• **WRITTEN PROBLEM**: Put the records below into a numbered list, starting at the line that contains "Click Place hold for Core economics" and running through the last line of the records, and skip any blank lines. Leave the pictures out.

(Item-finding records)
════════════════
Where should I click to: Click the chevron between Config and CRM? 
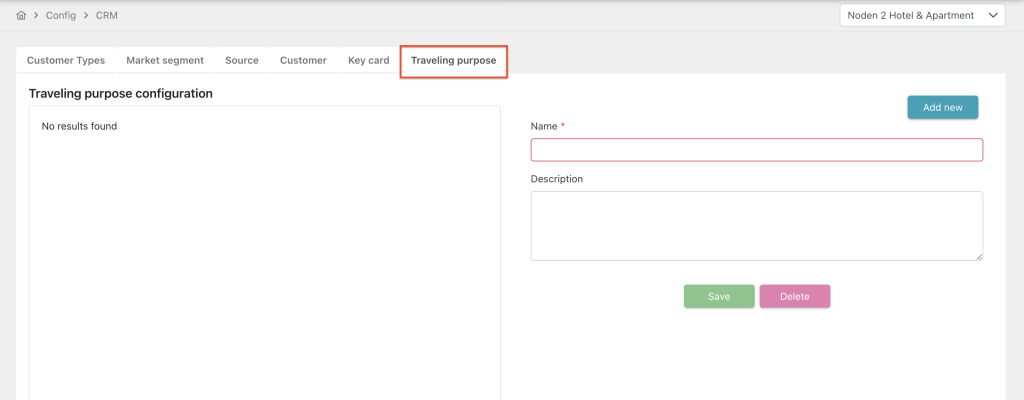point(85,16)
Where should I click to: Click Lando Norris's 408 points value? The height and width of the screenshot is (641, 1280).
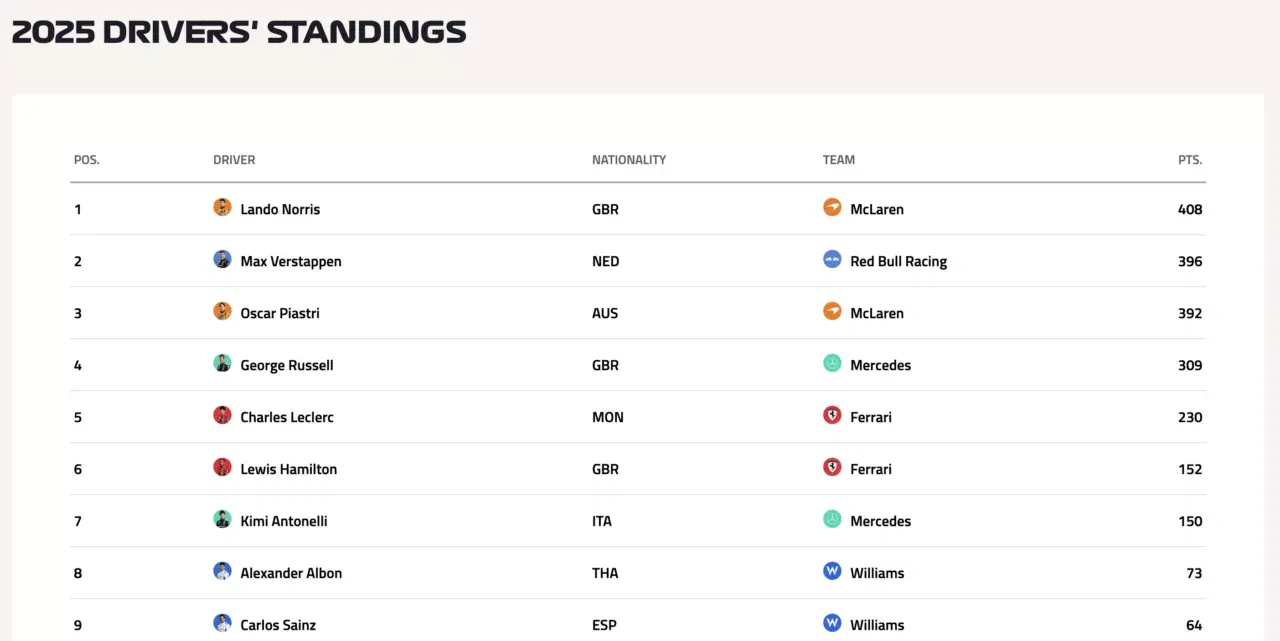1190,209
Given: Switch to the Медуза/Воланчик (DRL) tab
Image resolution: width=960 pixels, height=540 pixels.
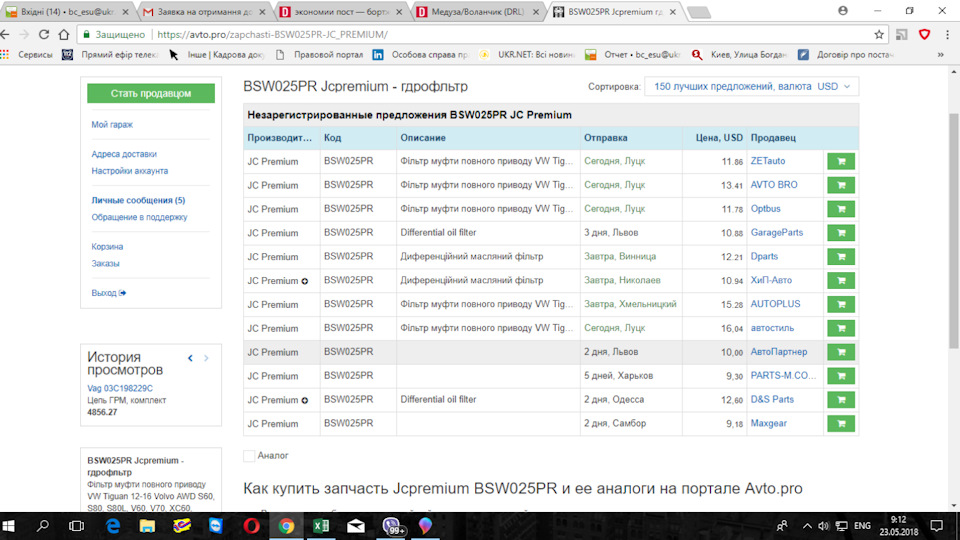Looking at the screenshot, I should click(x=476, y=11).
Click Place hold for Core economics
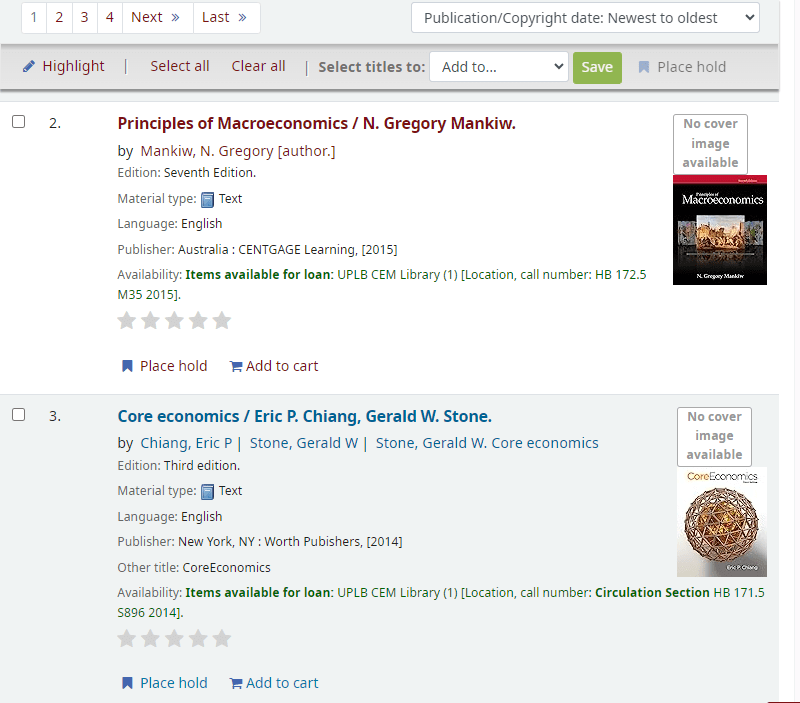This screenshot has height=703, width=800. pyautogui.click(x=164, y=683)
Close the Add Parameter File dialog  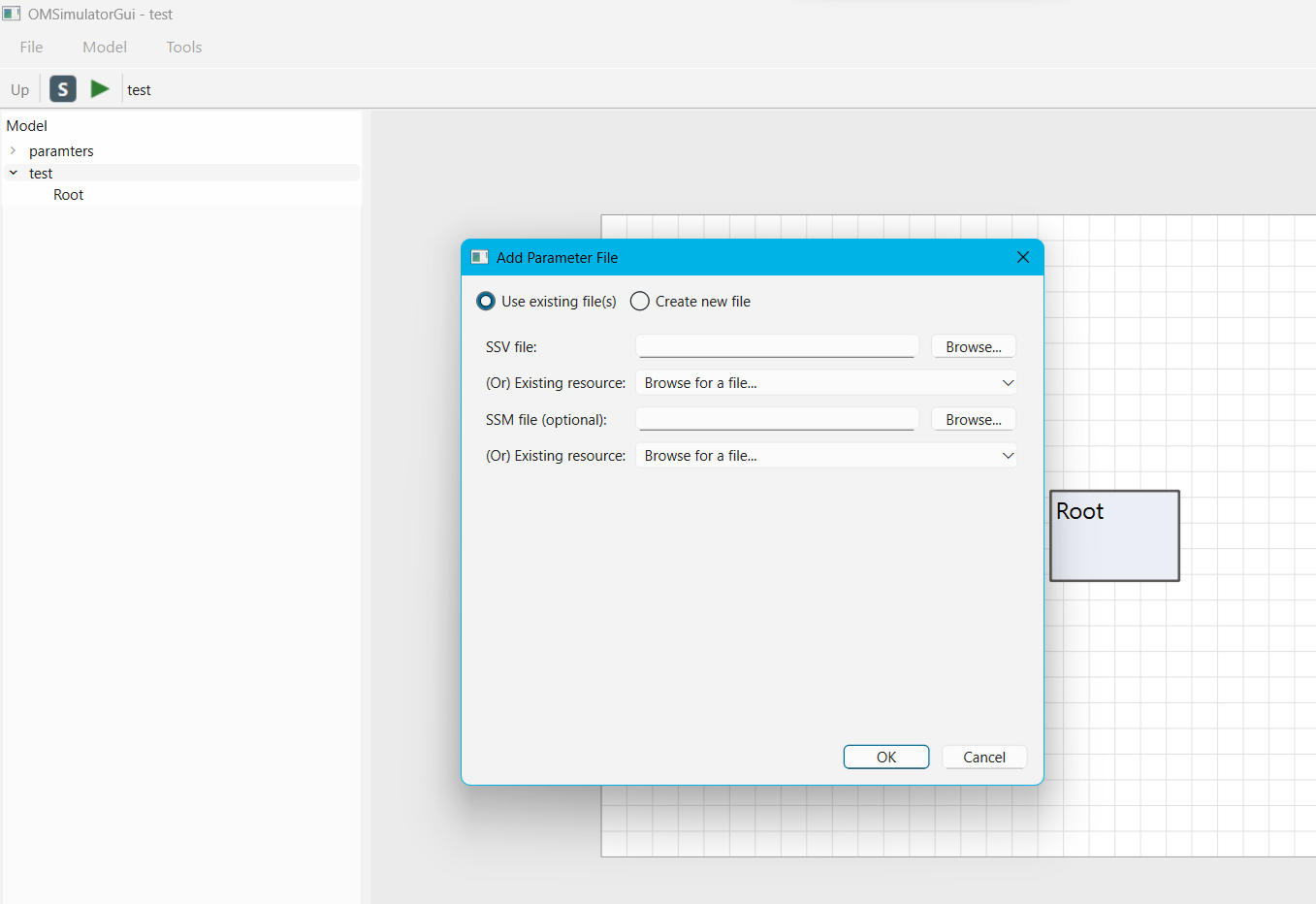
════════════════
• **ANSWER FOR THE TASK**:
1. Click Place hold for Core economics
2. This screenshot has height=703, width=800. pyautogui.click(x=164, y=683)
3. Close the Add Parameter File dialog  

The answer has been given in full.